What you will do
Rename "brick" to "block" everywhere in the listing from its first line down to the line containing "pos(922,820)", and give those lines again with everything else unchanged.

Dataset extract
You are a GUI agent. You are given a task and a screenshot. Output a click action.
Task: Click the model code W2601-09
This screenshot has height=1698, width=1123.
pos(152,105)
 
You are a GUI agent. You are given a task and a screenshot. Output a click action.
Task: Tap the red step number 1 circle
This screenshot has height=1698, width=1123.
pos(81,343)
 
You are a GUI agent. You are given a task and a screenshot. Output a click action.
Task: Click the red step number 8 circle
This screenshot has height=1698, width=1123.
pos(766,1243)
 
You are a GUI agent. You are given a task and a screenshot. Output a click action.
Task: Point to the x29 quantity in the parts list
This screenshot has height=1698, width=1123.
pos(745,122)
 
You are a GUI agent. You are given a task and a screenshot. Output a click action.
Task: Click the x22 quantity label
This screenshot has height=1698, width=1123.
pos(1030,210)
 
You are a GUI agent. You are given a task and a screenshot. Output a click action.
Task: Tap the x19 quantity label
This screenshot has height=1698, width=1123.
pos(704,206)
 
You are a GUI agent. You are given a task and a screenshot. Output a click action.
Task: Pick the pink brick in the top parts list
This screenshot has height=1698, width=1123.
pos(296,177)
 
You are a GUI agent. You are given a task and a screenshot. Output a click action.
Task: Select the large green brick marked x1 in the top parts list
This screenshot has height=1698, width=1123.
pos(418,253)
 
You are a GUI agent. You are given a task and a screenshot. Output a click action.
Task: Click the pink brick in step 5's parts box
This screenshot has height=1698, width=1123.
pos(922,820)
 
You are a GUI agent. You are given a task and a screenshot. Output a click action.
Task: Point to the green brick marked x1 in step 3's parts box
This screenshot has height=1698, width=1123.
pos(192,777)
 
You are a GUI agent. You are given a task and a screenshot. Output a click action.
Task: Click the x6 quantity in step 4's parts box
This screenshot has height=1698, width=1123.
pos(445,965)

Full solution
You are a GUI agent. You are given a task and a screenshot. Output a click action.
Task: Click the model code W2601-09
This screenshot has height=1698, width=1123.
pos(152,105)
 
You are a GUI agent. You are given a task and a screenshot. Output a click action.
Task: Tap the red step number 1 circle
This screenshot has height=1698, width=1123.
pos(81,343)
 
You are a GUI agent. You are given a task and a screenshot. Output a click action.
Task: Click the red step number 8 circle
This screenshot has height=1698, width=1123.
pos(766,1243)
 
You are a GUI agent. You are given a task and a screenshot. Output a click action.
Task: Point to the x29 quantity in the parts list
This screenshot has height=1698, width=1123.
pos(745,122)
 
You are a GUI agent. You are given a task and a screenshot. Output a click action.
Task: Click the x22 quantity label
This screenshot has height=1698, width=1123.
pos(1030,210)
 
You are a GUI agent. You are given a task and a screenshot. Output a click action.
Task: Tap the x19 quantity label
This screenshot has height=1698, width=1123.
pos(704,206)
 
You are a GUI agent. You are given a task and a screenshot. Output a click action.
Task: Pick the pink block in the top parts list
This screenshot has height=1698, width=1123.
pos(296,177)
 
You are a GUI agent. You are given a task and a screenshot. Output a click action.
Task: Select the large green block marked x1 in the top parts list
This screenshot has height=1698, width=1123.
pos(418,253)
 
You are a GUI agent. You are given a task and a screenshot. Output a click action.
Task: Click the pink block in step 5's parts box
This screenshot has height=1698, width=1123.
pos(922,820)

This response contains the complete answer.